When it comes to enterprise software (or any software, really), there is a well-known split between software or services that are run, operated, and managed locally, by a company’s own employees or IT staff, and software or services that run in the cloud, operated and managed by someone else.

This split is frequently referred to as the split between “on-prem” and “cloud” software.  That’s all well and good, but unfortunately many people don’t realize what “prem” is abbreviating.

More often than not, when some is speaking or writing the full term, they will refer to “on-premise” software, which is incorrect and doesn’t really make any sense.  The term is properly “on-premises.”

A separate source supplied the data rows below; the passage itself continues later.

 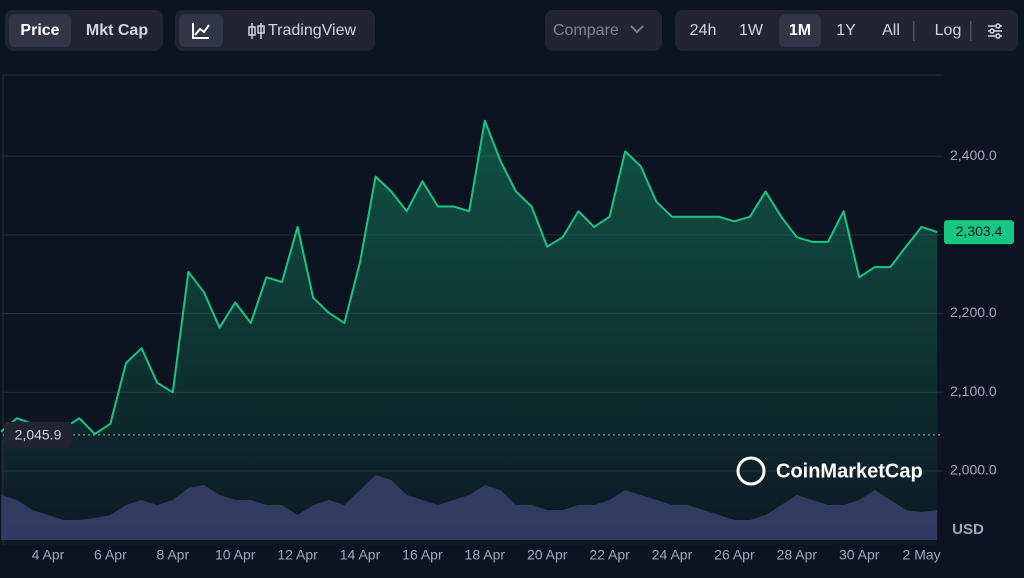 I want to click on price-tag-bg, so click(x=979, y=232).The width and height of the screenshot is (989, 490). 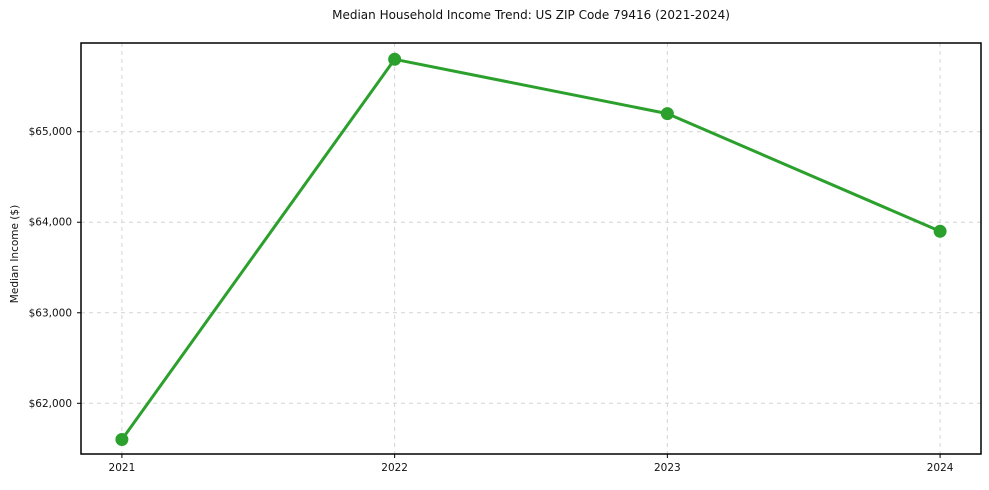 I want to click on y-tick-label: $64,000, so click(x=50, y=223). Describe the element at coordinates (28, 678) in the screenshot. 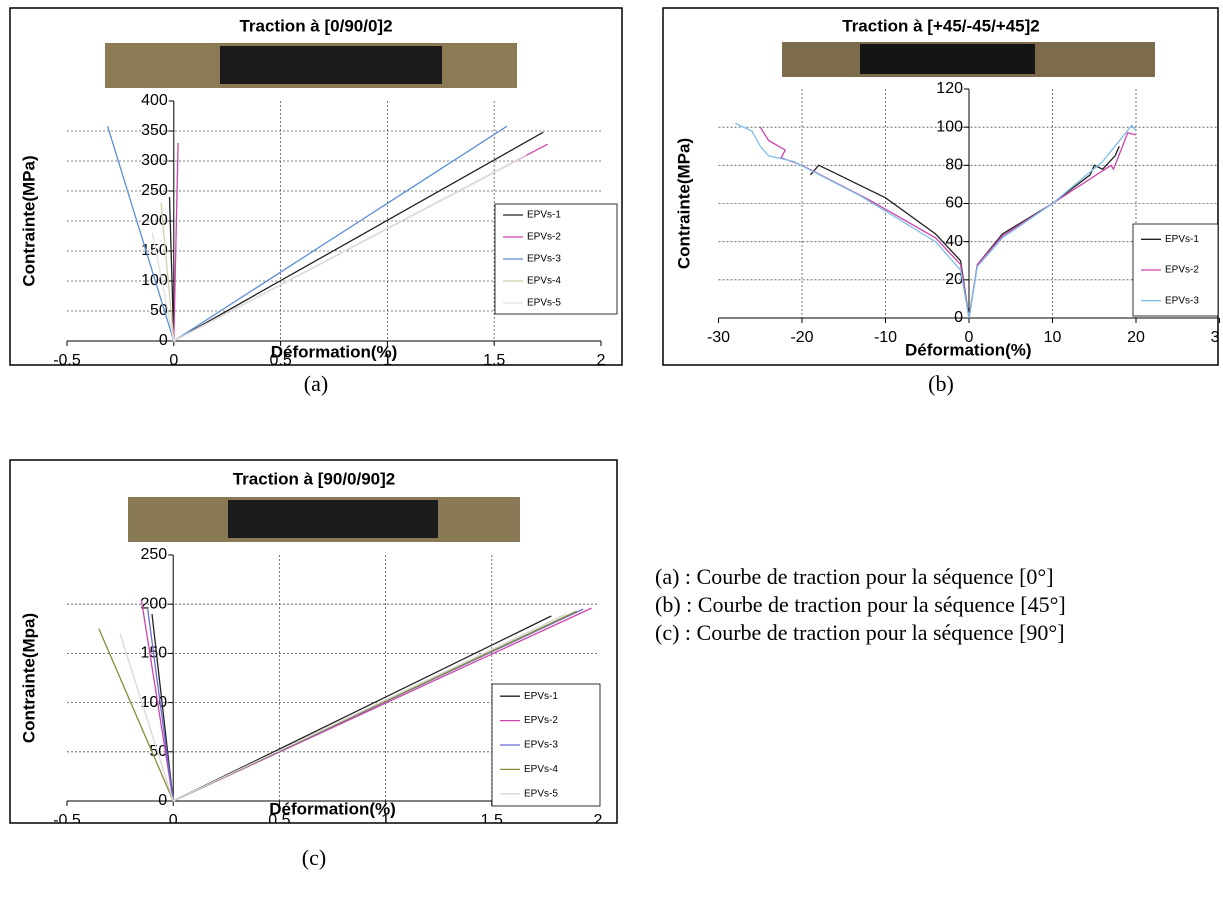

I see `y-axis-label: Contrainte(Mpa)` at that location.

A premise is a supposition or presumption.  E.g. “The underlying premise of his philosophy is all wrong,” “I took the car on the premise that you would not need it tonight.”

Premises are an area of land, along with its buildings.  E.g. “I was asked to leave the premises,” “There is treasure somewhere on the premises.”

Thus the term “on-premise” software doesn’t really have much meaning.  Software which really matches my assumptions?  ”On-premises” software is clearly the intended term:  it’s software which is operated on the premises, not somewhere else.

There is discussion of this common error on the Wikipedia talk page for “On-premises software,” but the editors opted to leave the discussion out of the page proper.